Miloszewski Zygmunt – "
Les impliqués" – Mirobole/Pockett, 2013 (ISBN 978-2-266-25445-8) – édition polonaise originale cop. 2007 – traduction du polonais par Kamil Barbarski
Ce roman policier est sans nul doute très bon puisqu'il résiste sans peine à une deuxième lecture. Je l'avais en effet acquis et lu peu après sa parution en français, sans en faire la recension tant sa complexité et sa densité m'avaient laissé perplexe.
Plusieurs thèmes s'entrecroisent en effet dans le récit :
- l'énigme policière elle-même basée sur le classique (habilement maîtrisé ici) d'un meurtre commis dans un lieu clos et dans un cercle restreint à cinq personnes toutes insoupçonnables,
- la vie quotidienne à Varsovie évoquée par des chroniques de type journalistique placée en tête de chacun des chapitres,
- la thérapie dite de la "constellation familiale" inventée par un certain
Bert Hellinger (une fumisterie qui existe réellement),
- la projection dans le passé communiste du pays avec ses pratiques de terreur ainsi que la survivance de la mafia communiste
- sans oublier bien sûr la vie privée de l'enquêteur.

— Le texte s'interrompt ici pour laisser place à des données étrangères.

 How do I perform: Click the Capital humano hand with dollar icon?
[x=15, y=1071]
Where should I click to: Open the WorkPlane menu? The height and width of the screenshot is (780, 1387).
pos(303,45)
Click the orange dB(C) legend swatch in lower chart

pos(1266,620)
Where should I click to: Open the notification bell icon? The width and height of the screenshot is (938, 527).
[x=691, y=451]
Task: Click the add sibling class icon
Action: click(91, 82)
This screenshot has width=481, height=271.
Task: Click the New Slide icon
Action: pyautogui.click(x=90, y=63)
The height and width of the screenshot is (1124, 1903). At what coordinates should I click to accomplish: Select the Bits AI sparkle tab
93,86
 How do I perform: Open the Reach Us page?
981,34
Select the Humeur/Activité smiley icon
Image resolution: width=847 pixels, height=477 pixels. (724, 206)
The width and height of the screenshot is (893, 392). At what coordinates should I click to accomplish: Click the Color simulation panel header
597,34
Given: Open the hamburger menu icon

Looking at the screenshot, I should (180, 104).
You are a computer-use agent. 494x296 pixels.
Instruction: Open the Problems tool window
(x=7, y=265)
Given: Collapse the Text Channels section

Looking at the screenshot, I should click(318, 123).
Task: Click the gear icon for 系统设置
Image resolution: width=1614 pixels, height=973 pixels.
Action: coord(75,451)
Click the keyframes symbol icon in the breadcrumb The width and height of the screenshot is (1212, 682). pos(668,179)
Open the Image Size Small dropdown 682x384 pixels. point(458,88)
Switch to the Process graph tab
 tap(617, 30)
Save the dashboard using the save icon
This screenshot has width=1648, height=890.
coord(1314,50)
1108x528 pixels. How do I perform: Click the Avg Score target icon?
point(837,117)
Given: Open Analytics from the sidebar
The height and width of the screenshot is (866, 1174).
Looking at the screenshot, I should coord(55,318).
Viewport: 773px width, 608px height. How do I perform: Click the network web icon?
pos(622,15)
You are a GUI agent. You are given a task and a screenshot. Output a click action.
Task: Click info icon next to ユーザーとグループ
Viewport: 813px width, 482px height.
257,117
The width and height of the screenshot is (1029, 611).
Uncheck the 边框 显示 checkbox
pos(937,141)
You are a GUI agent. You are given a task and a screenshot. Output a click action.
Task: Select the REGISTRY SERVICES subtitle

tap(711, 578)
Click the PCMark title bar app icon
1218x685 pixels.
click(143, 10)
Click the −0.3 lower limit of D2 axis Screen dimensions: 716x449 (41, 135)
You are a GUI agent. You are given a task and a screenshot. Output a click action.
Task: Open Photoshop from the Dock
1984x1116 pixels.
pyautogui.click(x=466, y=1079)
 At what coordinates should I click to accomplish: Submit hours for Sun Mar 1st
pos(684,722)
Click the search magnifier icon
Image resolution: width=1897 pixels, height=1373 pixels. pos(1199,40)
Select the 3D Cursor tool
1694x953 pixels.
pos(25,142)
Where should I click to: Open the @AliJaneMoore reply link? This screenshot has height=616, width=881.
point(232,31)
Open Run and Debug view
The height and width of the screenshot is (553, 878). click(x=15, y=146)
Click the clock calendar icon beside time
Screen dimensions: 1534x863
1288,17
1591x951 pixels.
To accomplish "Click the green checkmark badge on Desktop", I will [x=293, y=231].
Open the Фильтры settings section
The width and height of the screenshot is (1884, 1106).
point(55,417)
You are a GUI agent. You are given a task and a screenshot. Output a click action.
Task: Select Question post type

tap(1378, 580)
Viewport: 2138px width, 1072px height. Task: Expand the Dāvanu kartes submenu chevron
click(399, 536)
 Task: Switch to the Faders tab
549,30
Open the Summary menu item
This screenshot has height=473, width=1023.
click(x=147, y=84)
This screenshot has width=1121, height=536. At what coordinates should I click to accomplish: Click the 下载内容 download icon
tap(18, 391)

Cela fait un peu beaucoup, mais l'auteur s'en tire plutôt bien, conférant à son roman une densité intéressante. En effet, il se garde bien de toute formulation abstraite et grandiloquente, il se limite à montrer des situations concrètes, sans porter de jugement de valeur, laissant au lecteur le soin de juger par lui-même. le recours à un humour subtil distillé discrètement ça et là s'apprécie à sa juste valeur.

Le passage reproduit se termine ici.